## EXERCISE OBJECTIVE:
I need each line of the entries below that includes the string "University".

## RECORDS FOR THE EXERCISE:
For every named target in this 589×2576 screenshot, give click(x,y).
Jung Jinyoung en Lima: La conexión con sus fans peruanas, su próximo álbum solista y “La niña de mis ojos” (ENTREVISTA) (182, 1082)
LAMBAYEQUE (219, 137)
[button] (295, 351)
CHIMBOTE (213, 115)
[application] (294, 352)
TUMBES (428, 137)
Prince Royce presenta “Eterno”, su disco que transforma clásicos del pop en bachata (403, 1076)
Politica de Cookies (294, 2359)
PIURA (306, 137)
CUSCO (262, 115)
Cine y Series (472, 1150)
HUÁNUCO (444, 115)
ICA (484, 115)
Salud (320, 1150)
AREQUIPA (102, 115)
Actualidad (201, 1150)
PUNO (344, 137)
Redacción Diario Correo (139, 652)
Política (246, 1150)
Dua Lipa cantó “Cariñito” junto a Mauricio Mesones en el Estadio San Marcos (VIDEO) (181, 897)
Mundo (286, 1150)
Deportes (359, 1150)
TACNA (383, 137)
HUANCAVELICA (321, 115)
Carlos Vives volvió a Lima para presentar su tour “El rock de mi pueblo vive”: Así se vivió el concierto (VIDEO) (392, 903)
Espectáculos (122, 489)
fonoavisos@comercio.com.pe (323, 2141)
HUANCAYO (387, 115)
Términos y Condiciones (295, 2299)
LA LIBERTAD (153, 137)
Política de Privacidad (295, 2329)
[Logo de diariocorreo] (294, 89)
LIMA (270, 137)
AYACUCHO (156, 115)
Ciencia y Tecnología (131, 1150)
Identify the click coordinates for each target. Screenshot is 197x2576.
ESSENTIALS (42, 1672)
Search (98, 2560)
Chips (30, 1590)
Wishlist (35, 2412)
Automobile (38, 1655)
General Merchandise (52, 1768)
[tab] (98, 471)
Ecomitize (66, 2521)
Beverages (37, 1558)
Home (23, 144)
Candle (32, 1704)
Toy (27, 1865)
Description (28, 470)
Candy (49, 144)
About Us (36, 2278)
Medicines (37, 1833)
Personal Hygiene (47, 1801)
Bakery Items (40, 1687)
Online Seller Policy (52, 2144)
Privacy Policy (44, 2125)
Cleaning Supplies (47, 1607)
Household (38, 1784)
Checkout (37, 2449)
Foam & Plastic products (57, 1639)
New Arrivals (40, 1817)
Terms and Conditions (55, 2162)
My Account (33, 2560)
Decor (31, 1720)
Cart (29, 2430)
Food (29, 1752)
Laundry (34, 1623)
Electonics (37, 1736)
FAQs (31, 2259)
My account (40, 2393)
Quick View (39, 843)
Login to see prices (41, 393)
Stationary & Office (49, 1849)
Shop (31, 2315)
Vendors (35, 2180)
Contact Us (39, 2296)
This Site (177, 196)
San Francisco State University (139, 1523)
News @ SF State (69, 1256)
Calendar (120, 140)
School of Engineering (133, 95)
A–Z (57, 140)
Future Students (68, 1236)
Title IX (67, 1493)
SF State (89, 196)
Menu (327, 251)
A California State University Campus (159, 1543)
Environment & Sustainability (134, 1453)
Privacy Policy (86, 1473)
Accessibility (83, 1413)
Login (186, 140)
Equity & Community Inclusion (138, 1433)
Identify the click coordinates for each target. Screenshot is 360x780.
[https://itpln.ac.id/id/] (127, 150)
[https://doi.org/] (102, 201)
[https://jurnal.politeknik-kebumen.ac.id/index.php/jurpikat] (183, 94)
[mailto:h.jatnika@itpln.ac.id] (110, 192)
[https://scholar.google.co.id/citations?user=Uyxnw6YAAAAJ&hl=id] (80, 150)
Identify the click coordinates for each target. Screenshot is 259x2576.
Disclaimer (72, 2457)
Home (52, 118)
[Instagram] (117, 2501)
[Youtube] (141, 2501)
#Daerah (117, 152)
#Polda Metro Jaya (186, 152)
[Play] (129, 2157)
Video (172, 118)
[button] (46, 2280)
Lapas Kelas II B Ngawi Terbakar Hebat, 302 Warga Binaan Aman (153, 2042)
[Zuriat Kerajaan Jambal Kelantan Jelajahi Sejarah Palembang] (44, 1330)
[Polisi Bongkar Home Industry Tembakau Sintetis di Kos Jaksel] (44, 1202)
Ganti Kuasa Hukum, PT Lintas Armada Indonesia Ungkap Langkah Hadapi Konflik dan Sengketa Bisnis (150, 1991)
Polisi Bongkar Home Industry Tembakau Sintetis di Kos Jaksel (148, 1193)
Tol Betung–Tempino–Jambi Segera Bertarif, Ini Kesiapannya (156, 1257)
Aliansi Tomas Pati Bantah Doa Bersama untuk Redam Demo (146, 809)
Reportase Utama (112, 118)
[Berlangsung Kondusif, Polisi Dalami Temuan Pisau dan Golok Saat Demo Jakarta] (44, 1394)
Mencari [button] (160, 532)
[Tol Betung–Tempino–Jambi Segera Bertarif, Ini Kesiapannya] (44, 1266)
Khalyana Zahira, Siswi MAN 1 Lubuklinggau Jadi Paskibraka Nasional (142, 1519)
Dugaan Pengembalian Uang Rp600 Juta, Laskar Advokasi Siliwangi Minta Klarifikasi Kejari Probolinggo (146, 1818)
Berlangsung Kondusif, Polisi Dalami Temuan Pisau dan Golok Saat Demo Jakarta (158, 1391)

## RESPONSE TO THIS TASK:
San Francisco State University (139, 1523)
A California State University Campus (159, 1543)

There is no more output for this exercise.